Substance use disorders are frequently associated with neuropsychological deficits. A comprehensive assessment of attention, memory, executive functions, language and mental speed is often warranted. Cognitive rehabilitation is a therapy programme designed as an intervention to help people with cognitive, behaviour and emotional deficits. Using systematic approaches such as cognitive retraining and EEG neurofeedback, the individuals are helped to be integrated into society.

Keywords: EEG Neurofeedback, cognitive retraining, neuropsychological assessment, cognition

How to cite this article:
Rajeswaran J, Bennett CN. Cognitive rehabilitation in addictive disorders. Indian J Psychiatry 2018;60, Suppl S2:490-3

How to cite this URL:
Rajeswaran J, Bennett CN. Cognitive rehabilitation in addictive disorders. Indian J Psychiatry [serial online] 2018 [cited 2019 Aug 24];60, Suppl S2:490-3. Available from: http://www.indianjpsychiatry.org/text.asp?2018/60/8/490/224681





   Introduction Top


The aftermath of addictive disorders is devastating and one of the fallouts of extended substance use is the development of cognitive deficits. Unfortunately, the advent of these impairments creates a downward spiral, making it harder for the person with addiction to make wise choices. Like a moth that cares not if its wings are singed and continues to be enamored by the flame, the addict begins to travel down a dangerous path of self-destruction.
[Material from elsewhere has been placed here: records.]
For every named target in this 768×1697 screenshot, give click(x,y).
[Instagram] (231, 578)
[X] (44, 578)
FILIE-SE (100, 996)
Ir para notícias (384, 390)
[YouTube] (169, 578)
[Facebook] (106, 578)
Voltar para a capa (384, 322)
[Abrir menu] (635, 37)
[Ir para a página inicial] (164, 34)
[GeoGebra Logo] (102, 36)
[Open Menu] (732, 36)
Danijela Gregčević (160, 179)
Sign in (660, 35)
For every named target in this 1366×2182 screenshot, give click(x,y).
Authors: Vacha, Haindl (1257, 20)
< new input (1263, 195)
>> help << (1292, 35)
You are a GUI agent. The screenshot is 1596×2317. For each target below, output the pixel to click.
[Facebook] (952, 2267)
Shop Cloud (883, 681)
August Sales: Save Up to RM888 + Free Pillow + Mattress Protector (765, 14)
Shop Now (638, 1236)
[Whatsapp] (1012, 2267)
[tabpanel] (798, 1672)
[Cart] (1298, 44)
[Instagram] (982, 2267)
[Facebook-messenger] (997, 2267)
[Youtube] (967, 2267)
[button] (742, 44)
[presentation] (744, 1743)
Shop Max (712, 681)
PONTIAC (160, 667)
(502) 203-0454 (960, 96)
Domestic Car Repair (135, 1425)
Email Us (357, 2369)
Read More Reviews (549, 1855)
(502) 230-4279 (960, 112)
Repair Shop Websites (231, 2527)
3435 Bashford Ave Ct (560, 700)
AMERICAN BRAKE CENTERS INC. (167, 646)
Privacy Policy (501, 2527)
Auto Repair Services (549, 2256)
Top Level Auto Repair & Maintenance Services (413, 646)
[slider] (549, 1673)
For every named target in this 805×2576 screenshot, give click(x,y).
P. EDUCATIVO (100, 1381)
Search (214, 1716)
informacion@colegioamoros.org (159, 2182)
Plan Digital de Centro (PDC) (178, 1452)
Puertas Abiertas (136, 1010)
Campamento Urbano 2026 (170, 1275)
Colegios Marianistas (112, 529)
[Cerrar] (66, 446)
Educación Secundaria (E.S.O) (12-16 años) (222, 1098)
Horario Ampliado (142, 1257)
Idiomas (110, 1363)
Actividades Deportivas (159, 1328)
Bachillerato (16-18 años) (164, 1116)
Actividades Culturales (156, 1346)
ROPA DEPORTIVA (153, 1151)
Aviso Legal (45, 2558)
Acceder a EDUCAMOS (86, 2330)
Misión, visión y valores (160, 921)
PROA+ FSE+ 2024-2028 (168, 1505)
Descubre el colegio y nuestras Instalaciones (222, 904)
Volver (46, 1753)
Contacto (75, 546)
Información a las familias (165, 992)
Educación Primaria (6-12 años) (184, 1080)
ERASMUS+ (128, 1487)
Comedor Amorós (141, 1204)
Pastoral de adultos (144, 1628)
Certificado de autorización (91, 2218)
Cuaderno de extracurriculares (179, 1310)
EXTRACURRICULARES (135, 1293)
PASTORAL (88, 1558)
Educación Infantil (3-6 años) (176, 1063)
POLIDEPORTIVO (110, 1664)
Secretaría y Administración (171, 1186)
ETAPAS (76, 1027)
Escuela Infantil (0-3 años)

Neuropsychological Assessment in addictive disorders

One of the most important pre-requisites for a good cognitive rehabilitation programme is a comprehensive neuropsychological assessment. A neuropsychological assessment is a performance-based method to assess cognitive functioning which has been used to examine the cognitive consequences of brain damage, brain disease and severe mental illness[1]. Some of the cognitive deficits commonly seen in addictive disorders include impairments of attention, memory, executive and visuo-spatial functions[2],[3]. Prolonged exposure to the substance results in progressive damage to the brain which may even lead to dementia like neuropsychological profiles[4]. Neuropsychological assessments typically include tests of attention, mental speed, executive functions, language, learning and memory as well as visuo-spatial functions. The value of the neuropsychological assessment cannot be over emphasized as it forms the basis of designing the cognitive rehabilitation program. Domain specific tasks and treatment protocols are chosen based on the neuropsychological profile of the patient with substance use. In India, The NIMHANS Neuropsychology Battery (2004) is extensively used in conjunction with other tests[5]. This battery was standardized on the Indian population between the ages 16 to 65 years for literates and illiterates. The battery contains tests of motor speed, mental speed, focused attention, sustained attention, divided attention, verbal fluency, category fluency, design fluency, working memory, planning, set shifting, response inhibition, verbal comprehension, verbal learning and memory, visual memory and visuo-spatial construction.

Cognitive Rehabilitation

Cognitive rehabilitation is a therapy programme designed as an intervention to help people with cognitive deficits. Cognitive rehabilitation operates on the principle that functions or deficits as a result of substance use can be restored through the brains ability to transform, heal, learn and adapt. The degree to which the improvement in neuropsychological functions is due to spontaneous recovery, abstinence of the substance use or due to the neuropsychological rehabilitation techniques used is still unclear.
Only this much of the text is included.